It's because most of the time, people asking questions like these don't actually have a perf issue. This is very evident on StackOverflow.

So when you do have such an issue, and you want to make it clear that it's not a premature optimization, you should mention that it's a hot path as determined by profiling (or whatever other technique). Then you won't get the Knuth quote.

On the other hand, it’s highly annoying to have to anticipate and ward off a whole range of uncharitable and/or unimaginative assumptions about why one would want to do such a thing before there is even an attempt made at a straight answer. If nobody knows the answer, I’d rather have no replies than yet another soliloquy on why nobody actually needs to optimize anything.

It's a function of what's typical. You might be coming to it from the position of having just this one issue, but keep in mind that the people answering that are likely seeing more than one such question every day, and most of them are premature optimization.

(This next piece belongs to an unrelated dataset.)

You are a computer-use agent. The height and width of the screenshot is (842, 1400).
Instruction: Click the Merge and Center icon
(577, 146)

Thus people bring this up, because in the grand scheme of things, it saves a lot of time for everybody involved.

> most of them are premature optimization

The person asking may be prematurely optimizing, but can you make that assertion for every single person arriving at the same question/post from a search engine? If premature optimization is a bad thing, then prematurely calling out premature optimization is doubly-so.

I have no doubt that fielding ignorant questions every day inculcates a certain attitude of presumptuous arrogance. How could it not?

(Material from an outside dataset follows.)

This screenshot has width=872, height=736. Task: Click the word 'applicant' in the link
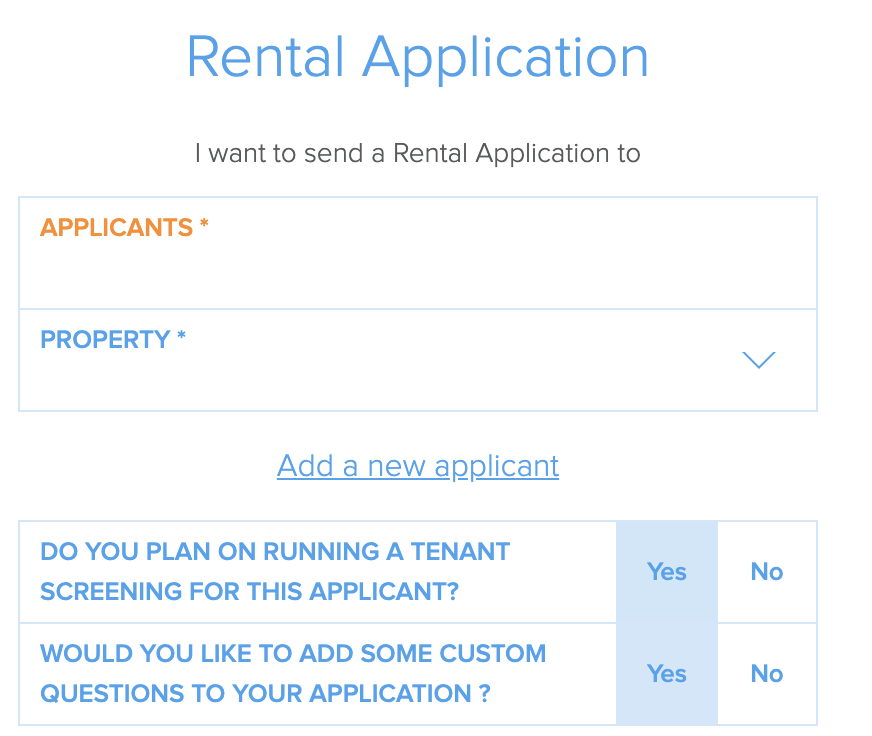(497, 467)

However, as the sibling comment says, I'm most commonly annoyed by this when I arrive at an answer via search and have to wade through the whole interrogation process about what the OP was really trying to accomplish.

It's like, look... you're not being brought on as a consultant, where whole-system analysis and root-causing issues would be part of your professional responsibilities. Sometimes a person just wants to ask an obscure question about software to see if maybe someone else knows the answer. That person shouldn't have to provide a complete backstory and concept of operations for whatever it is they happen to be working on.

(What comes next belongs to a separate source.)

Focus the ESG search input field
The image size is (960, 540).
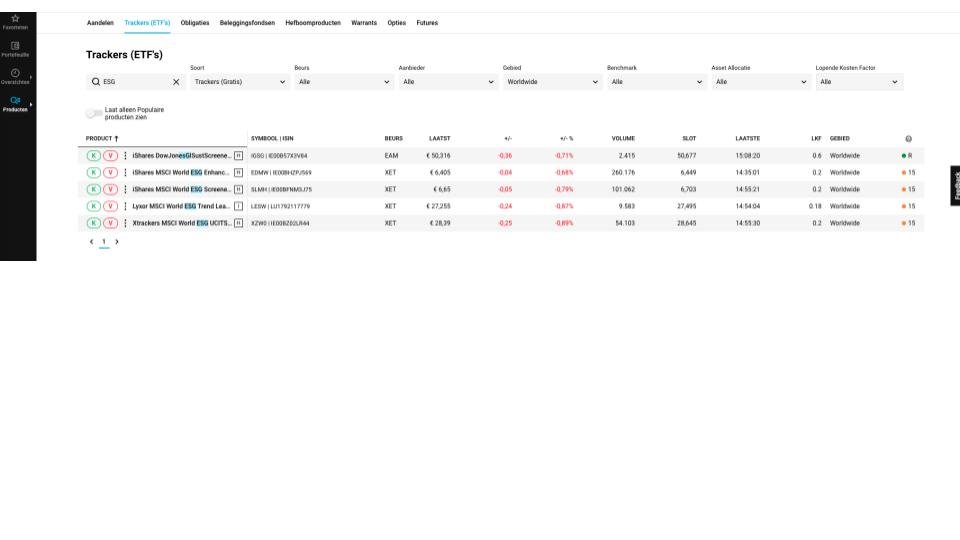coord(135,82)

They're also not entitled to an answer, so if you don't know, for the love of god, just move along and do something else with your day. I think this kind of behavior wastes a lot of time for everybody involved.

> Mark classes as sealed by default

Please, no! This shouldn't be the default - it's a constant bugbear of mine where I want to extend a class from a library, and I can't because it's been sealed for no good reason.

It is a general design principle for .net libraries that you should seal a class unless you deliberately and carefully design it to be extensible.

If a class is unsealed you are basically not able to change it ever again, since someone might have subclassed it and depend on all kinds of internal behavior. So it should only be done very deliberately.

This isn't just a design principle for .NET libraries, it's a SOLID design principle. All classes should be inextensible unless they are explicitly designed to be extended.

The open/closed principle doesn’t say that. It says classes should be “open for extension” (usually meaning you are able to inherit from them and add functionality) and “closed for modification”, meaning you aren’t able to change internal implementations.

It does not say “everything should be closed by default unless explicitly marked otherwise”...

Composition is still an option, and arguably the default option. Sealing a class does not prevent anyone from extending the functionalities offered by a class.

> It is a general design principle for .net libraries

Is it? A more typical approach, IMO, is for internal classes to be marked as `internal`, and for `public` classes to be considered part of the public API.

You do both. If you don't need to expose a class you keep it internal. If you do need to expose it, you keep it sealed unless you deliberate design it for extension.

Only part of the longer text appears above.